Verizon has offered only a few choices for Windows Phone devices, recently adding Samsung's Ativ Odyssey as the fourth option. With a $50 subsidized price tag, the handset sits between HTC's Windows Phone 8X and Nokia's Lumia 822. In our full review, we try to determine if the Odyssey represents a viable competitor among its close peers and in the broader smartphone market.
With a four-inch display, the Ativ Odyssey is a smaller phone than the Lumia 822 and Windows Phone 8X. It is nearly indistinguishable from the Focus 2, with broad curved corners and a fairly thick bezel around the display.
There is not much to say about the Ativ Odyssey's overall design. We certainly don't like to see companies tweak a good design just for the sake of differentiation, however Samsung appears to have made little attempt at improving the design over the Focus 2 and many of its other budget smartphones. As such, it maintains the look and feel of a cheap phone despite having a seemingly robust build.
Keeping to the low end of Microsoft's Windows Phone design parameters, the Odyssey's four-inch panel offers 800x480 resolution. Its Super AMOLED tech is perfect for the high-contrast interface, however, floating bright tiles on a pure black background that blends seamlessly into the phone's black bezel.
Despite the high contrast ratios and deep saturation of the AMOLED panel, its PenTile pixel layout brings a fuzzy appearance to fine details such as text. The problem would not be as apparent with a higher-resolution screen, such as the 1280x720 panel on the 8X, but we generally feel that PenTile should have been retired long ago.
The Odyssey is powered by a dual-core 1.5GHz Snapdragon processor and 1GB of RAM. This is on-par with the rest of the current Windows Phone 8 crowd, providing enough power to handle any common tasks without a hiccup.
Gauging performance against the iPhone or Android devices is a bit of an apples-to-oranges comparison. Nonetheless, in subjective tests such as browsing, the Odyssey seems to keep up with midrange Android devices and the previous-generation iPhone. It is clearly not as powerful as most of the latest high-end Android devices, however, including a few similarly priced handsets.

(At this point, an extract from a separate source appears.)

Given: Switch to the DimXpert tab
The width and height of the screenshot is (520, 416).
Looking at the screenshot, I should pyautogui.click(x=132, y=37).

A five-megapixel camera adorns the back of the Odyssey, complete with autofocus and LED flash, while a 1.2-megapixel sensor has been placed on the facade. We found the image and video quality to be good, but not great.
HTC's 8X and Nokia's Lumia 822 both integrate eight-megapixel shooters, keeping up with what has become the industry standard for smartphones. Five megapixels is not necessarily a drawback; if Samsung had put more effort into the optics and light sensitivity, this Odyssey would be far superior to other phones' eight-megapixel cameras, but this is not the case. In fact, of the three Verizon offerings, Nokia appears to have paid the most attention to the camera experience, thanks in part to a higher-quality Zeiss lens and additional features in the associated software utilities.
Electronista has remained optimistic about Windows Phone as a potential rival to Android and the iPhone, however device manufacturers and carriers have been reluctant to dedicate serious time and effort to Microsoft's mobile platform.
Budget buyers are usually trying to get the best bang for their buck, and the Odyssey is one of 14 smartphones that Verizon offers for $50 or less for new or upgrade-eligible customers. A spec-to-spec comparison against LG's Spectrum 2, for example, does not leave many reasons to choose the Odyssey.
For the Windows Phone enthusiast in the market for a new budget phone on Verizon's network, the Lumia 822 is the direct competitor. Nokia's handset offers a slightly larger display in a similarly sized housing, along with twice as much memory and a better camera, all for free with a two-year contract.
The Ativ Odyssey is not a terrible phone, but like the entire Windows Phone platform, it seems to come across as too little, too late.